Properties of Ligand-Gated Potassium Channels in Neurons of Rat Dorsolateral Septal Nucleus

Abstract

Properties of ligand-gated K⁺ channels were examined in neurons of rat dorsolateral septal nucleus (DLSN). Application of muscarine (30μM), 5-hydroxytryptamine (5-HT, 10μM), adenosine (100μM), baclofen (10μM) and norepinephrine (NE, 10μM) to DLSN neurons caused hyperpolarizing responses associated with decreased membrane resistance. Hyperpolarizations induced by muscarine increased their amplitudes at membrane potential between -70 and -50 mV. Baclofen- and NE-induced hyperpolarizations were less sensitive to voltage. The agonist-induced hyperpolarizations decrease in amplitudes and reversed at a membrane potential between -90 and -100 mV. Ba²⁺ (1 mM) blocked all agonist-induced hyperpolarizations in DLSN neurons.

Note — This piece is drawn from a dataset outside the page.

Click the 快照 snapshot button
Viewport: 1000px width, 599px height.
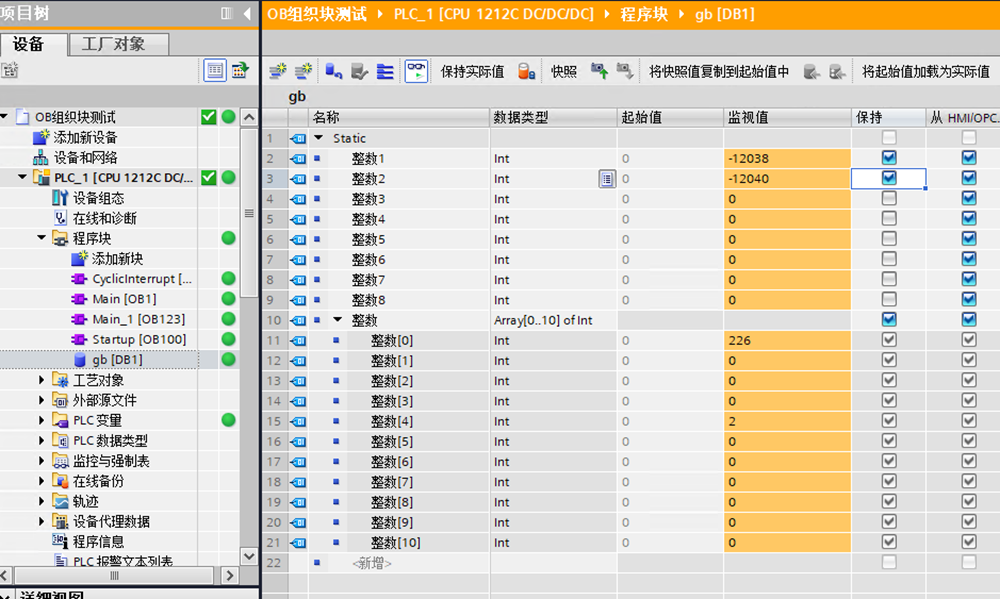tap(564, 71)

Tetraethylammonium (TEA, 3 mM) blocked the muscarine-induced hyperpolarization but not the hyperpolarizations induced by the other agonists. Extracellular Cs⁺ and glibenclamide did not block the agonist-induced hyperpolarizations. These results suggest that muscarine, 5-HT, adenosine, baclofen and NE cause the hyperpolarization by increasing the activity of Ba²⁺-sensitive K⁺ channels, probably the GTP-binding protein (G-protein) activated inward rectifier K⁺ (GIRK) channels in DLSN neurons.